▶ About this task: Using the entries that follow, establish how many lines contain the word "accomplish" and give only that figure.

*** Material to process Section Begins ***

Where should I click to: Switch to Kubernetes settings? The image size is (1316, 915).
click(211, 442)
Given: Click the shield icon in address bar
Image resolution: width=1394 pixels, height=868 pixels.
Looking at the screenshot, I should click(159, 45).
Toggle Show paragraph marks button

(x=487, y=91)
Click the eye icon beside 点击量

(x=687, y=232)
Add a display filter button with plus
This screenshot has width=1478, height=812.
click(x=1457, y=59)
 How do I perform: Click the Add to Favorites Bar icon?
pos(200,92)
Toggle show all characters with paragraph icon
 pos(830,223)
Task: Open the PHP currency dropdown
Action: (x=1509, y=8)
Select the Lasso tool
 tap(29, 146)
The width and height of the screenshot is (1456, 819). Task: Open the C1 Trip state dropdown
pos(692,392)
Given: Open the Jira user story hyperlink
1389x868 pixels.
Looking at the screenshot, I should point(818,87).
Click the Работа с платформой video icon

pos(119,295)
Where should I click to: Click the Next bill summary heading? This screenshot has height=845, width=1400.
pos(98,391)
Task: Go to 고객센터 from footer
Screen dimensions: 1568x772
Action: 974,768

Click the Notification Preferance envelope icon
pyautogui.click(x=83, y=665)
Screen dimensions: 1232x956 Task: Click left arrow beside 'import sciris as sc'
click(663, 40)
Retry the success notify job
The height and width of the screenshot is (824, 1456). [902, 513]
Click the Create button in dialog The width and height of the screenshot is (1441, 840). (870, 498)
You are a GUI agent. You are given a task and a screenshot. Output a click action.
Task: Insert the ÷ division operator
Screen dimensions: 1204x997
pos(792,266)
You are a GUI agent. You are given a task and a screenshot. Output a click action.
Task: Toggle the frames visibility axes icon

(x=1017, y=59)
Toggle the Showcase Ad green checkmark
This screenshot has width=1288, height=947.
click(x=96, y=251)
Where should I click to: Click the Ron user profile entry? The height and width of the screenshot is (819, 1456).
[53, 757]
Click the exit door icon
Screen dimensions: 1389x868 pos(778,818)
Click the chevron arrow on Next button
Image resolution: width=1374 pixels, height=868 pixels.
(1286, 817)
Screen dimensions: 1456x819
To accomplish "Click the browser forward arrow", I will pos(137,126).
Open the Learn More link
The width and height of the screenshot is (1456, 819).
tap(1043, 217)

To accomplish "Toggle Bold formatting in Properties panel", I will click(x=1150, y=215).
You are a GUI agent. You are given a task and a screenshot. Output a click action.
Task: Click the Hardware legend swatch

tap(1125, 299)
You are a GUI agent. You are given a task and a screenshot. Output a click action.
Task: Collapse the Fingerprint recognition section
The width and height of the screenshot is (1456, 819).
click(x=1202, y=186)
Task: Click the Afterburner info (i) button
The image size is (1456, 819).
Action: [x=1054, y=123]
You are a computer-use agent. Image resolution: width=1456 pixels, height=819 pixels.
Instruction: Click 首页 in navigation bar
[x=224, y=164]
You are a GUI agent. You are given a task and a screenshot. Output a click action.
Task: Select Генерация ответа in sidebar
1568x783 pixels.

*** Material to process Section Ends ***

▶ Response to the exercise: 2